For Chad, the scene was all too familiar. Cannon and machine-gun fire echoed through the streets of N'Djamena, the dusty riverside capital of the north-central African nation. Days of violent combat turned the city, which once had a population of 193,000, into a smoke-shrouded battlefield. By week's end, in spite of two abortive ceasefires, hundreds were dead, many of them civilians caught in the crossfire. Some 600 foreigners, including U.S. Ambassador Donald Norland, and up to 30,000 of Chad's 4.5 million people had fled the war-torn country. In the capital, entire city blocks lay in ruins. Said one shaken Frenchman on arriving in neighboring Cameroon: "N'Djamena is finished."

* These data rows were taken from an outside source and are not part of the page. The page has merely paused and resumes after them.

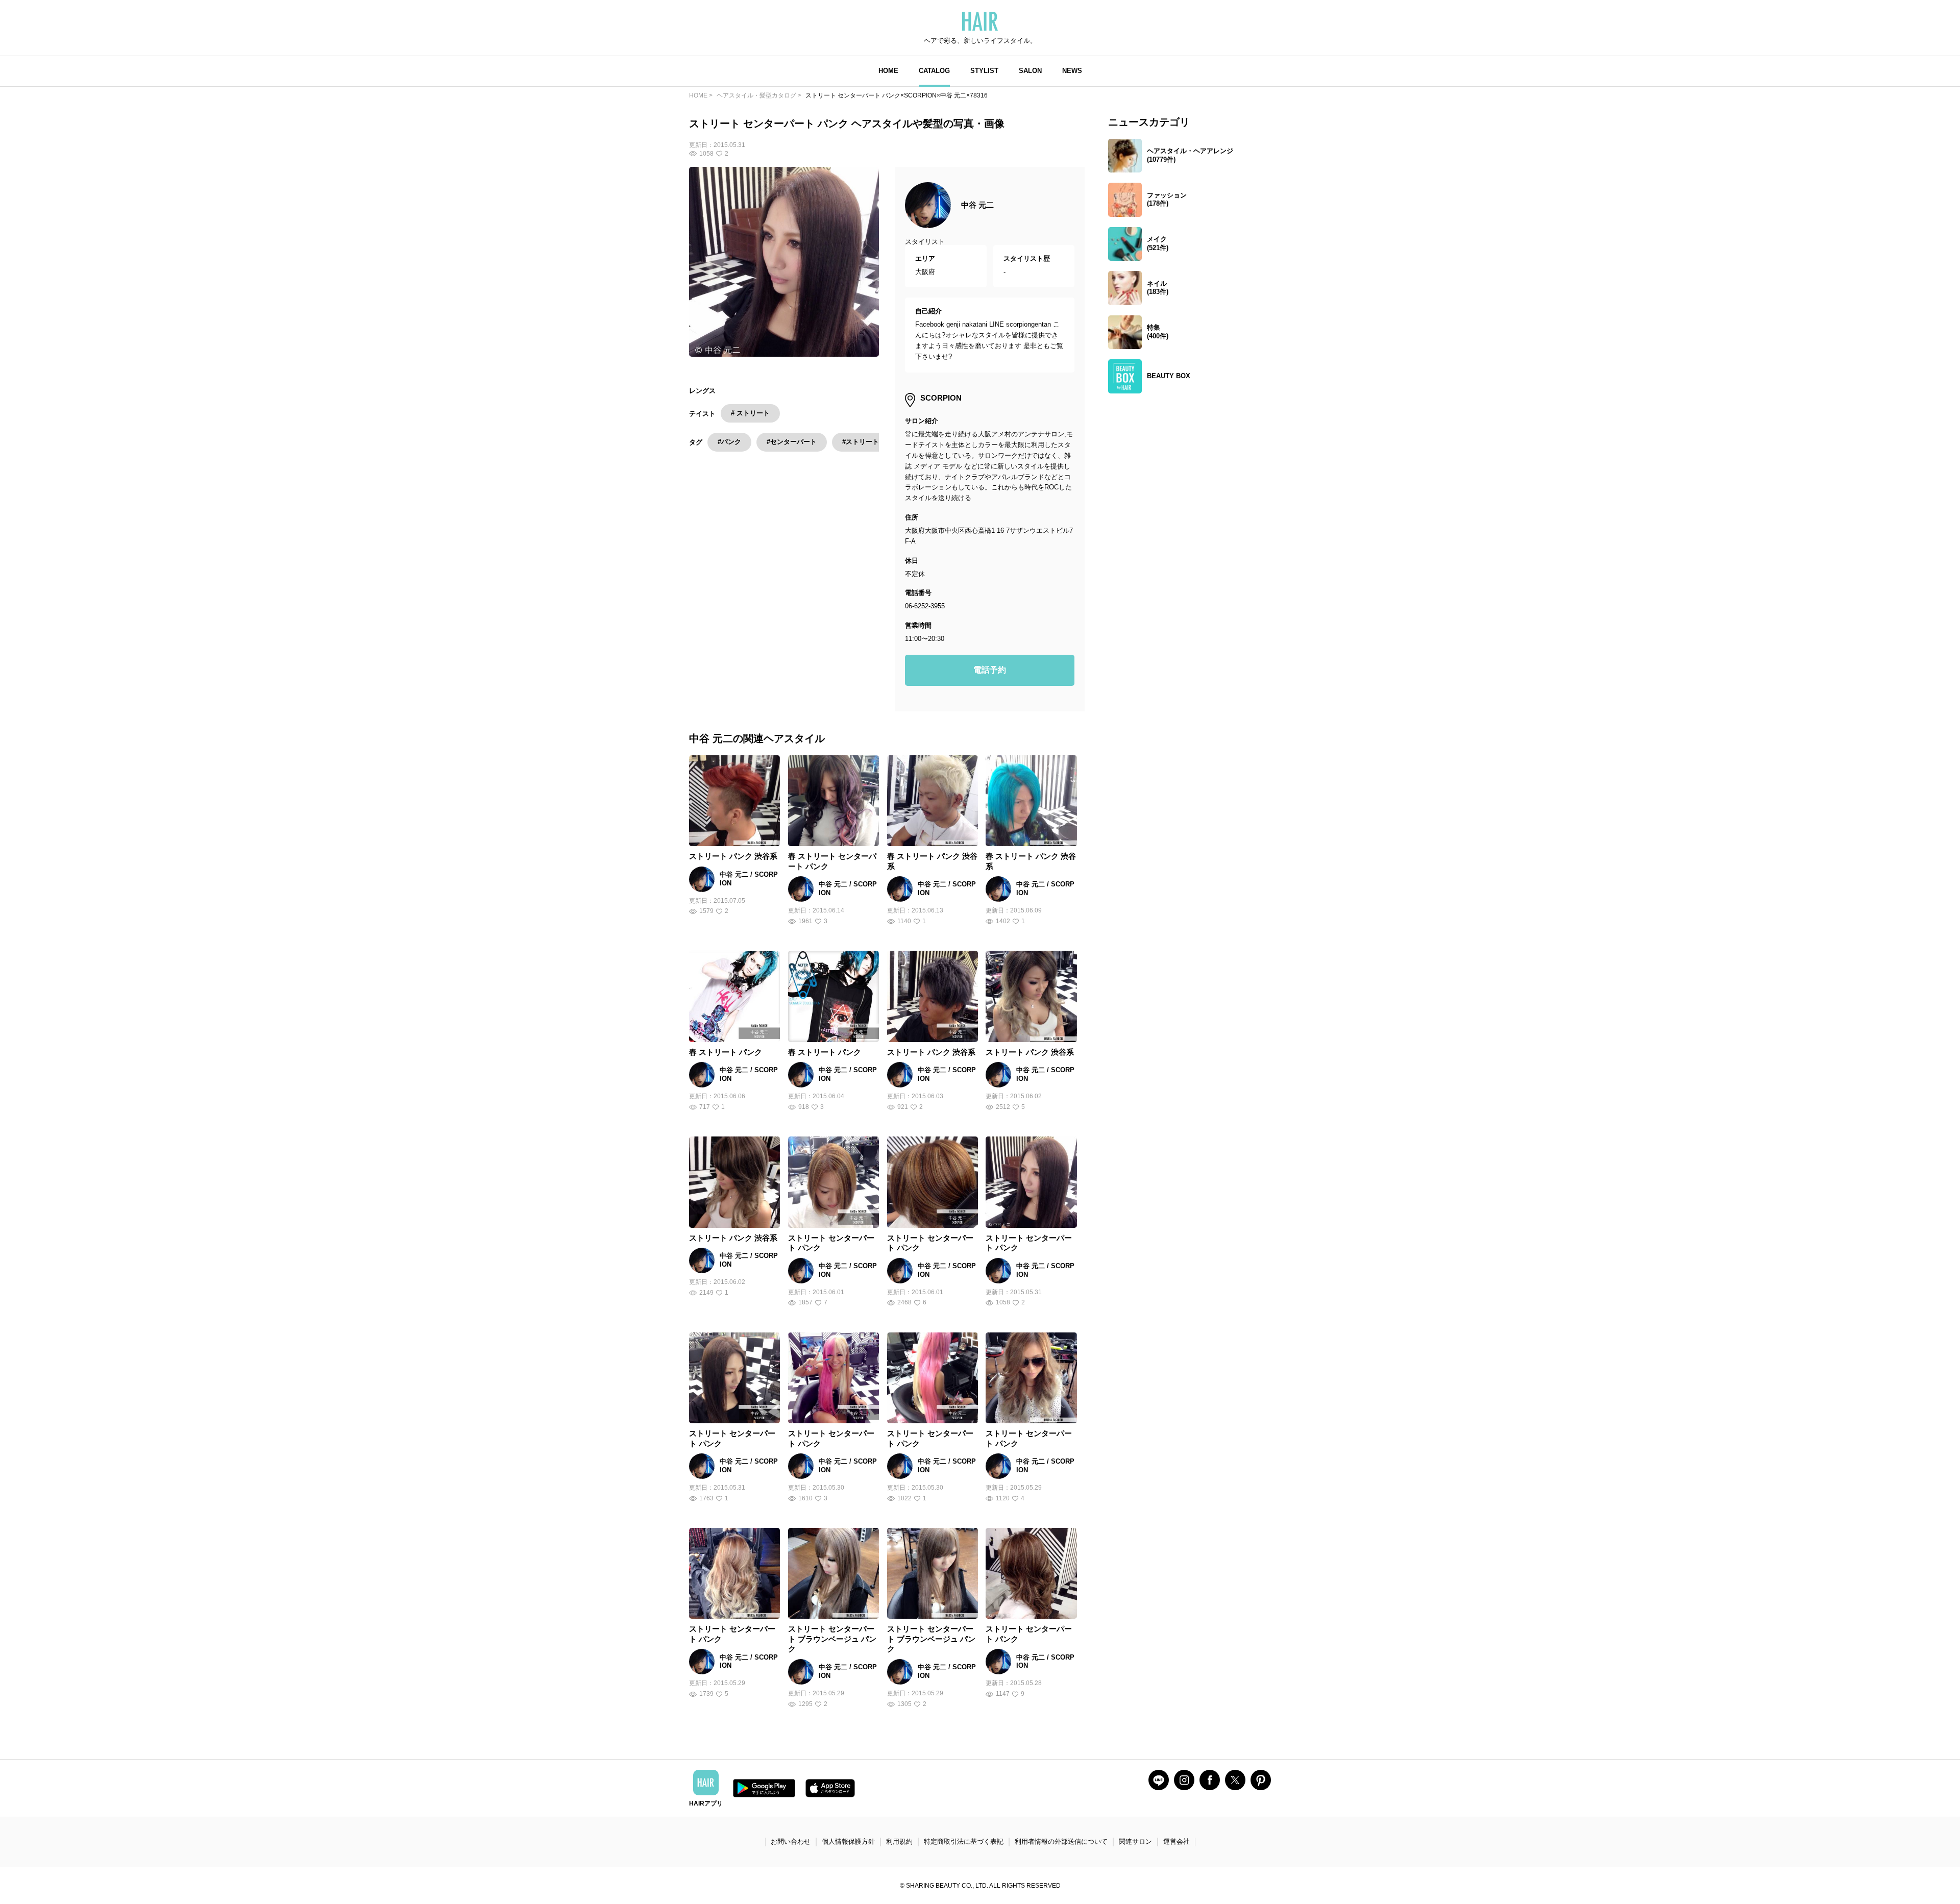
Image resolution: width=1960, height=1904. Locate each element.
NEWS (1072, 71)
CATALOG (934, 71)
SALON (1030, 71)
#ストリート (860, 442)
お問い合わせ (791, 1841)
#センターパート (792, 442)
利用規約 (899, 1841)
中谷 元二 (977, 205)
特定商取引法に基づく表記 (963, 1841)
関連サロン (1135, 1841)
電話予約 (989, 669)
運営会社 (1176, 1841)
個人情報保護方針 (848, 1841)
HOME (888, 71)
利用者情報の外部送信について (1061, 1841)
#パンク (729, 442)
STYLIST (984, 71)
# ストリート (750, 413)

So ended an uneasy truce between warring guerrilla armies. The principal antagonists are two rival leaders who are members of Chad's own central government: President Goukouni Oueddei and Defense Minister Hissene Habre. The two ex-soldiers once fought as Muslim allies during the country's 14-year civil war. Now they are locked in a personal power struggle, with their respective forces (Oueddei's 6,800; Habre's 5,000) shelling each other's urban strongholds.

Armed largely by Libya's Colonel Muammar Gaddafi, the northern-based Muslim guerrillas had succeeded last March in ousting President Felix Malloum, one of the southern Christians who have monopolized the government since Chad received its independence from France in 1960. Muslim Leaders Oueddei and Habre have since shared power in an eleven-faction alliance marked by mutual suspicion and hostility.

Chad's warring leaders not only are locked in a power struggle, but also are seen as proxies of two foreign nations with rival interests throughout Africa: the sophisticated, Paris-educated Habre is associated with the French, while the ascetic revolutionary Oueddei is presumed to be close to the Libyans.

Last August all eleven factions met in the Nigerian capital of Lagos to attempt to reach agreement, and they established a fragile government of national unity. But the new coalition government has barely functioned since its inauguration. Last week the Lagos truce appeared to have been irrevocably shattered.

Amid the turmoil, there was more than one cause for Western concern. Not only is Chad a mineral-rich source of potential instability in the very heart of Africa, but the backer of one key rebel faction, Libya's Gaddafi, is a onetime protege of the Soviet Union and a troublemaking champion of Islamic radicalism throughout the region.